Task material:
......

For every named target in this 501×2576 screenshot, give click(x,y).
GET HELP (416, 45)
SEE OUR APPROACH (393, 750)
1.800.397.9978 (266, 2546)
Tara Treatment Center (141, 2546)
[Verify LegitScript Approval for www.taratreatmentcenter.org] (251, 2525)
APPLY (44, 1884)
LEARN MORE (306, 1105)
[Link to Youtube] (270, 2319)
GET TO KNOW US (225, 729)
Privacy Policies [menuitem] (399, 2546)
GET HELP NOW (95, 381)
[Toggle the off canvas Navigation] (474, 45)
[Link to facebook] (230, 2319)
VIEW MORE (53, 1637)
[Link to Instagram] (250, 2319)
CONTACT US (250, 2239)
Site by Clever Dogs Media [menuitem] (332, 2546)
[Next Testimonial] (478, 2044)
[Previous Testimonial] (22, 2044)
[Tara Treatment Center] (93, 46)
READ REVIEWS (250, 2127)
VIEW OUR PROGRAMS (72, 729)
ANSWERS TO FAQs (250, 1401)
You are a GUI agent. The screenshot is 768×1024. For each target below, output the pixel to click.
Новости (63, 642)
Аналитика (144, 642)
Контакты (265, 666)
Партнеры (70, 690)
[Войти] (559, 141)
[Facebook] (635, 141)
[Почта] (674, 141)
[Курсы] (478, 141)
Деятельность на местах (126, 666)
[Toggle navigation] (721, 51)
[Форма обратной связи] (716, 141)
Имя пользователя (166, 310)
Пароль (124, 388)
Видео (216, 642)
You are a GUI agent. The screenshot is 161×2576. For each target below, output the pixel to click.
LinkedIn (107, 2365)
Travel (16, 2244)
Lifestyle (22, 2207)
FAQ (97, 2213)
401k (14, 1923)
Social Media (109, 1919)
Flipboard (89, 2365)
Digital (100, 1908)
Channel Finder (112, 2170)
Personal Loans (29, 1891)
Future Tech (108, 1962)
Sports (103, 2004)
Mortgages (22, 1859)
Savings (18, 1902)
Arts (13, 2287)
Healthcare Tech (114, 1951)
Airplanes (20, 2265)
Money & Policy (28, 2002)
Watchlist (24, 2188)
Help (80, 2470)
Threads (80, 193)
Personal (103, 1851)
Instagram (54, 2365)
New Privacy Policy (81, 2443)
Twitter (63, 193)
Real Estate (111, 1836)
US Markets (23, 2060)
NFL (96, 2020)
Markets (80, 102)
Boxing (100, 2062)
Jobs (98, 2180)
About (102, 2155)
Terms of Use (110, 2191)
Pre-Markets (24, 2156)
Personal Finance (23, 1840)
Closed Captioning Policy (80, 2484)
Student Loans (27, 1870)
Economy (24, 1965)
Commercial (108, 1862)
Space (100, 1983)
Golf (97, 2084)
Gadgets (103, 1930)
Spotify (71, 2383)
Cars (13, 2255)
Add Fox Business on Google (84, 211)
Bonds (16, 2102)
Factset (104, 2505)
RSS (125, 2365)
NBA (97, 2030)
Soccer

......

Which lines above include the string "Testimonial"? Show them.

[Next Testimonial] (478, 2044)
[Previous Testimonial] (22, 2044)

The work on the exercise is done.